EL DICTAMEN – PUBLICAR DOMINGO 26 / 03 / 06

ESCUCHAR = OIR + INTERPRETAR

“Produce una inmensa tristeza pensar que la naturaleza habla mientras el género humano no escucha”.
Víctor Hugo

Cuentan que “un día un hombre volaba en un globo, cuando de repente, se percató de que estaba perdido; entonces maniobró y descendió lentamente hasta que divisó a alguien en la calle y le gritó:
Desde el Globo: – ¡Disculpe, señor! ¿Podría ayudarme? He quedado de juntarme a las 2:00 p.m. con un amigo, llevo media hora de retraso y no sé dónde me encuentro.
Desde la calle:   – ¡Claro que sí! Se encuentra usted en un globo de aire caliente, flotando a unos 30 metros de altura, entre los 40 y 42 grados de latitud norte y entre los 58 y 60 grados de longitud oeste.
Desde el globo: – Es usted ingeniero, ¿verdad? – pregunta el del globo.
Desde la calle: -Sí señor. Lo soy. ¿Cómo lo ha adivinado?
Desde el globo: -Es simple señor, porque todo lo que me ha dicho es “técnicamente” correcto, pero   “prácticamente” inútil. Sigo perdido y  voy a llegar tarde a mi cita porque no sé qué hacer con su información”.
Por cierto, no se trata de un chiste sobre ingenieros (que los hay y muy divertidos), sino sobre el acto de escuchar, un aspecto del fenómeno comunicacional que en la disciplina del coaching, y muy acertadamente,  es considerado “el lado oculto del lenguaje”, puesto que, mientras existe la posibilidad de dejar testimonio de lo hablado por alguien con sólo registrar las palabras en un grabador, es imposible acceder a la oscura intimidad del cerebro que procesa y da sentido a lo hablado por otro, o sea, a lo escuchado. Y tan importante es este costado oculto del lenguaje, que si queremos tener éxito en nuestras conversaciones, más allá de prestar atención a lo que hayamos hablado, para expresar claramente lo que hemos pensado, deberemos cerciorarnos de lo que nuestro interlocutor haya interpretado.
¡Saber interpretar…esa es la cuestión! Porque cuando un ser humano escucha a otro, lo único que puede hacer es atribuir significados personales a lo que sus oídos han registrado, y aún cuando no haya habido interferencias externas entre lo dicho y lo oído, de tal modo que las mismas palabras que pronunció la boca del emisor pudieran ser recogidas fielmente por el oído del receptor, nada garantiza la correspondencia de significados entre lo hablado y lo escuchado.

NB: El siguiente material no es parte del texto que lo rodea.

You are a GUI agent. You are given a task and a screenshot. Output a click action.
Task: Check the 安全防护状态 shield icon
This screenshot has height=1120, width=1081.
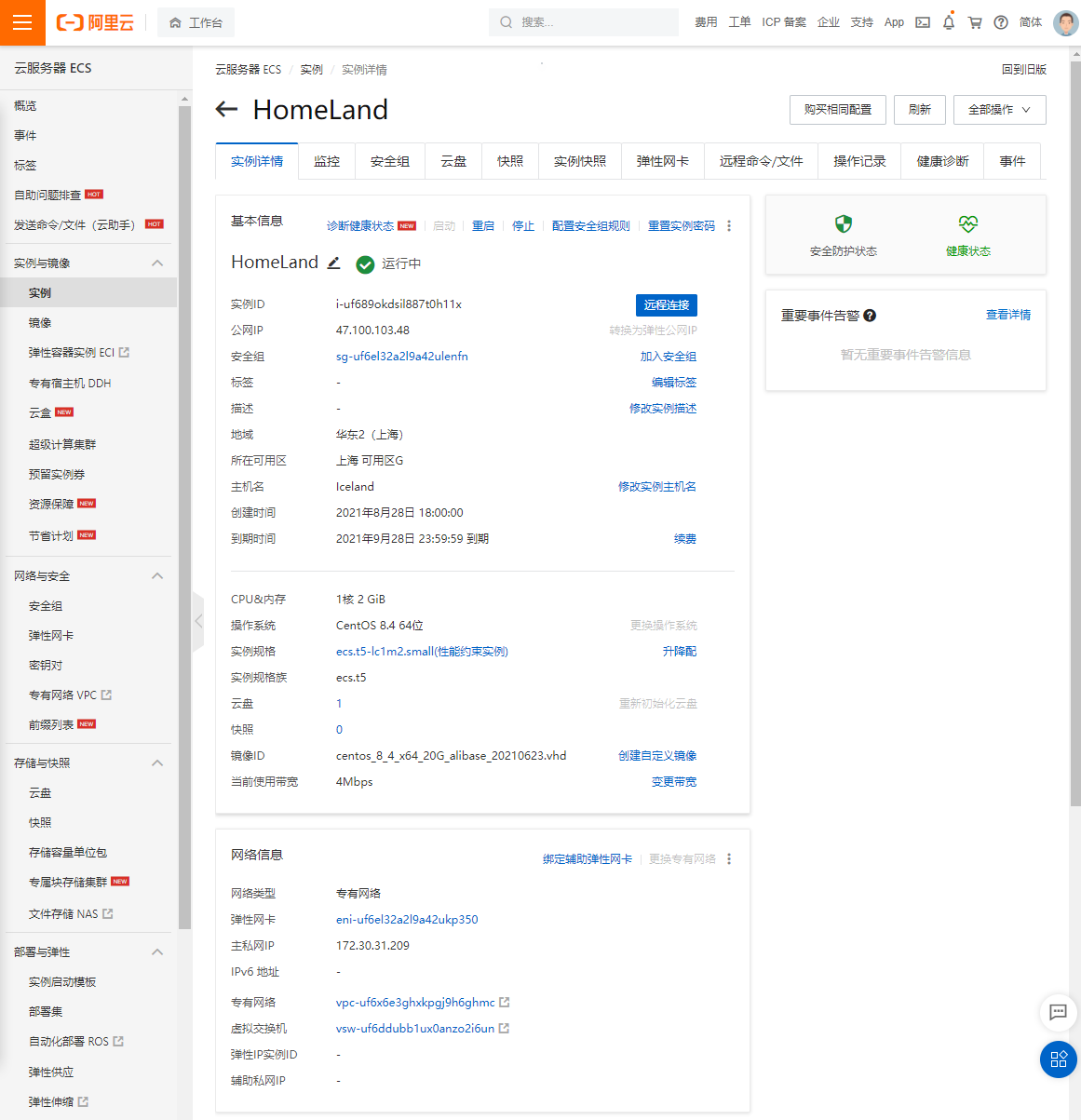844,223
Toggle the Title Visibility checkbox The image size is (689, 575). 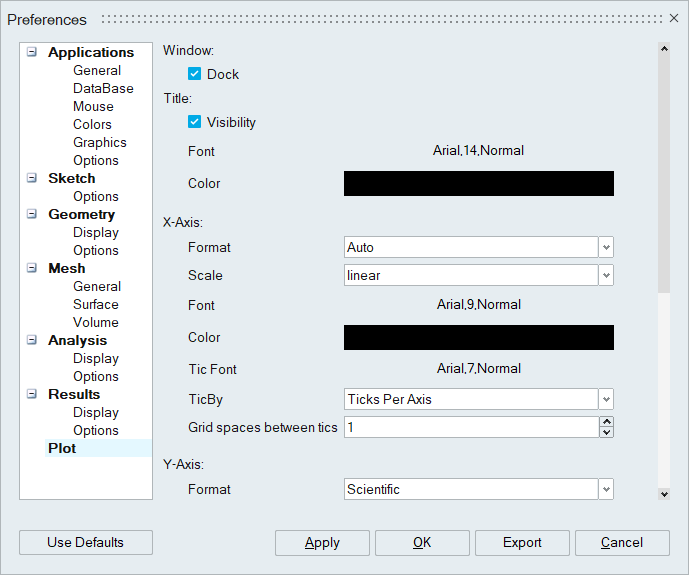[x=195, y=122]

Ya que lo escuchado no sólo tiene que ver con lo hablado, sino con la clase de observador que es el que escucha…y en este sentido sí, podemos considerar que el chiste con el que empecé la nota es un chiste de ingenieros, que pone de manifiesto la clase de observador al que el señor del globo se dirigió. Y para reforzar la idea, aquí va la segunda parte del chiste:
”Le contesta entonces el otro…
Desde la calle: -Y usted es jefe, ¿verdad?
Desde el globo: -Sí señor. ¿Cómo lo ha sabido?
Desde la calle: -Es muy simple. Usted No sabe ni dónde está, ni para dónde va…
Ha hecho una promesa que no puede cumplir y espera que otro le resuelva el problema.
De hecho se halla exactamente en la misma situación en que estaba antes de encontrarnos…
salvo que ahora, por alguna extraña razón la culpa es mía”.
Y esta parte tampoco quiere ser un chiste sobre jefes, no tengo nada en contra de ellos (tal vez porque actualmente trabajo en forma independiente), sino un medio para poner en evidencia la clase de observador que el señor que está parado en la calle  manifiesta ser, en cuyo discurso podemos inferir lo que él piensa acerca de los jefes.
Delicado tema éste de la escucha, porque cuando contestamos a alguien que nos habla, estamos revelando nuestra clase particular de escucha a través de nuestra respuesta, y con ella,  estaremos revelando algo muy íntimo acerca de nosotros mismos, a saber, dos cosas:

nuestro mundo de significados, a través del cual interpretamos, y lo que es a veces más crítico, la emoción desde la cual hemos contestado.
Peligroso también este tema de la escucha, porque como dice el Dr. Rafael Echeverría, “cuando escuchamos a otros nos abrimos a ellos inventando historias sobre ellos mismos, basadas en nuestras observaciones. Pero serán siempre nuestras propias historias”, y lo más grave sería creer que ellas reflejan la realidad, olvidándonos que nosotros no sabemos como las cosas son, sino sólo cómo las observamos y cómo las interpretamos, en cuyo caso podríamos cometer enormes injusticias.
Recordemos entonces que escuchar es diferente de oír… ¡escuchar es oír más interpretar!